Wolffenbuttel told Stuff that he understood councillors might feel like the return from TDHL is inadequate.
‘‘We agree. We feel it is inexcusable that TDHL receives $4.7m in cash from Alpine yet can only provide $2.6m back to the council,’’ he said.
‘‘If we were ratepayers in Waimate or Mackenzie all of the $4.7m would be available to our council to reduce rates. The Alpine Energy investment is not to blame for the poor return to council.
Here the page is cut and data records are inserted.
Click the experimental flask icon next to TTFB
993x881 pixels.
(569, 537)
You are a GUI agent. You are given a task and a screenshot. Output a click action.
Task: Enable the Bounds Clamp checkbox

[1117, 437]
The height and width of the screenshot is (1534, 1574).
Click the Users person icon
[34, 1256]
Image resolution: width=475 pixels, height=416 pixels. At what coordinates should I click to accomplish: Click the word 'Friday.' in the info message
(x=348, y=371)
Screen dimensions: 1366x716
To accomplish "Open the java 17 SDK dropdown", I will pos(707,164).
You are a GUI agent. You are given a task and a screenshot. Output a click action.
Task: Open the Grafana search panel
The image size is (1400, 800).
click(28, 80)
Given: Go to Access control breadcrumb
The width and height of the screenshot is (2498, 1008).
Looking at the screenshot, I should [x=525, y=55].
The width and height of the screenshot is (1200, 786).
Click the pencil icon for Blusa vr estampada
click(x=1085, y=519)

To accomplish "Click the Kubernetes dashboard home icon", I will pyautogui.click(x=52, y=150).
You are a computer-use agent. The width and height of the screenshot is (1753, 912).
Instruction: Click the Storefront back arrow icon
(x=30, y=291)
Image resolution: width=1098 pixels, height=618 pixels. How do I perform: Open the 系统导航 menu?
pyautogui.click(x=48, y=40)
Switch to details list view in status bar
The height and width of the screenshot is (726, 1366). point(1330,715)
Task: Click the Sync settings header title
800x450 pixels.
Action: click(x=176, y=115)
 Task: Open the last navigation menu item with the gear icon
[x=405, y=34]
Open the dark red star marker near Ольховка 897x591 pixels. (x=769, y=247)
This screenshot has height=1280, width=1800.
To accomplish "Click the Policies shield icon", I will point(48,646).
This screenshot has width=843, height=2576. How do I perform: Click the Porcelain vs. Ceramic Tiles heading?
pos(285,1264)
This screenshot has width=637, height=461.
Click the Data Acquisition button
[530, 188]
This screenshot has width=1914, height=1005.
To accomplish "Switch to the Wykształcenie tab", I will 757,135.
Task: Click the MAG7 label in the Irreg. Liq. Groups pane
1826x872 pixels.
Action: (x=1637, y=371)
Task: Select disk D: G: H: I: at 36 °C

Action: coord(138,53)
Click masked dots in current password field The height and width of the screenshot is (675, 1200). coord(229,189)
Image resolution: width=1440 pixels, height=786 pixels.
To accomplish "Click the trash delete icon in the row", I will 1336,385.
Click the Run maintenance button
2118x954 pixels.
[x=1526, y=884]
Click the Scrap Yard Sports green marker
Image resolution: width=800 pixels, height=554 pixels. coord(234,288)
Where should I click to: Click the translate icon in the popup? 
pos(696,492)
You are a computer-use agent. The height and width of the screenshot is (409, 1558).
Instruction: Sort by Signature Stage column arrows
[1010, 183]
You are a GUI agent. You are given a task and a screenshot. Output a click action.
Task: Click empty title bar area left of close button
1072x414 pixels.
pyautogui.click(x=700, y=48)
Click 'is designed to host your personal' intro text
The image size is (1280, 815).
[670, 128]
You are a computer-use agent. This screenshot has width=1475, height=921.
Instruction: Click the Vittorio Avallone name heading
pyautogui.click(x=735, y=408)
Alpine Energy produces the majority of TDHL’s cash return.’’
TDHL’s discussion document on the proposal says that lines companies are heavily regulated, and therefore prices and infrastructure would not be affected by a private buyer, but HC Partners’ submission disputes this.
‘‘The reliance on central government regulation to ensure private owners will maintain and grow the network in the best interests of ratepayers is incredibly naive and shows a lack of understanding of the drivers of private enterprise,’’ the submission says.
‘‘The councillors have a responsibility to the ratepayers of South Canterbury to ensure this critical infrastructure is well maintained and available to ratepayers at a reasonable price ... in our opinion it is not appropriate for the council to pass this responsibility over to the party with the biggest cheque book.’’
HC Partners also believes the council’s proposal to reinvest $88m of the $110m into a ‘‘diversified investment portfolio’’, as highlighted in the discussion document, is ‘‘seriously flawed’’.
The discussion document assumes a range of investment returns for the proposed diversified investment portfolio at 5 per cent, 8 per cent and 10 per cent.
‘‘Put simply, Alpine has been a much better investment for the council than the diversified fund they now wish to invest in ... the discussion document fails to recognise that the investment in Alpine Energy Ltd over the last five years has grown from a value of $82.7m at June 2013 to a purported value now of $110m.’’
‘‘The discussion document ... assumes a range of investment returns for the proposed diversified investment portfolio at 5 per cent, 8 per cent and 10 percent.’’
‘‘Embarrassingly, the current investment in Alpine over the last five years has achieved a better return than the top of this range.’’ The submission puts that return at 12.5 per cent.
Alpine Energy is jointlyowned by TDHL (47.5 per cent), LineTrust South Canterbury (40 per cent), and the Waimate (7.54 per cent) and Mackenzie (4.96 per cent) district councils.
LineTrust South Canterbury has indicated its desire to purchase some, if not all, of TDHL’s share should the sale proceed. Waimate and Mackenzie district councils have indicated that they wish to maintain their shareholdings.